> _Tasks_
1) Reproduce the aviation history passage word for word, from "When Curtiss crated" up to and including "the United States.".
2) Answer these questions using the aviation history passage.
(a) How much was the grand prize for speed that Curtiss won?
(b) How many American warships would take part in the naval parade up the Hudson?
(c) Which borough would host a series of auto races?

> _Source passage_

——

As they had at Reims, French-made planes dominated, but the $10,000 grand prize for speed went to Curtiss. He also won the quick-start prize and finished second in altitude. Wright Flyers were again shut out. After the competition was completed, Curtiss took d’Annunzio aloft, the first time he had carried a passenger. The poet exclaimed, “Until now, I have not really lived.” He later announced that he was rewriting the protagonist of the novel on which he was working to make him more resemble the redoubtable American.
When Curtiss crated his airplane to head for home, he did so as an American hero. Few newspapers devoted more than a line or two of copy to note that he was being sued by two other American heroes who accused him of being a thief. On September 22, just days after he disembarked from the Kaiser Wilhelm in New York, the Aero Club of America hosted a luncheon honoring the Rheims Racer’s victory, for which Wilbur Wright was invited to share the head table. Wilbur declined to attend.*6
But Wilbur gained retribution only days later at a venue every bit as lavish and ostentatious as Reims or Brescia, except this one was in the largest and most important city in the United States.
In 1905, a commission made up of New York’s most elite began planning a celebration of the three-hundredth anniversary of Henry Hudson’s discovery of the river that bore his name and the centennial (plus two years) of Robert Fulton’s sailing a steamboat on it. Members included Andrew Carnegie, William Rockefeller, William Van Rensselaer, Andrew Dickson White, Grover Cleveland, Joseph H. Choate, J. P. Morgan, Oscar Straus, and Seth Low.
The occasion was as much to celebrate the rise to preeminence of the only recently incorporated New York City as the accomplishments of two men.*7 Hudson–Fulton would be celebrated in all five boroughs; hundreds of thousands of incandescent bulbs would light the streets and the masts of ships; millions of yards of ribbon would stream from lampposts, doorways, and buildings; fifty-two American warships would take part in an international naval parade up the Hudson that would stretch for ten miles. Exact replicas of the Half Moon and the Clermont would be built, manned, and sailed. On the ground, a military parade would march up Broadway, extolling the might of a nation that had recently joined Europe in the race to empire. There would be a historical parade, a carnival parade, a children’s festival, and dedicated museum exhibits; Brooklyn would host a series of auto races. The extravaganza would attract more than one million visitors, including dignitaries from virtually every nation on earth.

——

> _Collected data_
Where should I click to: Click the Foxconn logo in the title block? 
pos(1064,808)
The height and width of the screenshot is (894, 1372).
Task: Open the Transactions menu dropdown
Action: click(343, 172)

——

> _Final results_
1)
When Curtiss crated his airplane to head for home, he did so as an American hero. Few newspapers devoted more than a line or two of copy to note that he was being sued by two other American heroes who accused him of being a thief. On September 22, just days after he disembarked from the Kaiser Wilhelm in New York, the Aero Club of America hosted a luncheon honoring the Rheims Racer’s victory, for which Wilbur Wright was invited to share the head table. Wilbur declined to attend.*6
But Wilbur gained retribution only days later at a venue every bit as lavish and ostentatious as Reims or Brescia, except this one was in the largest and most important city in the United States.

2)
(a) $10,000
(b) Fifty-two
(c) Brooklyn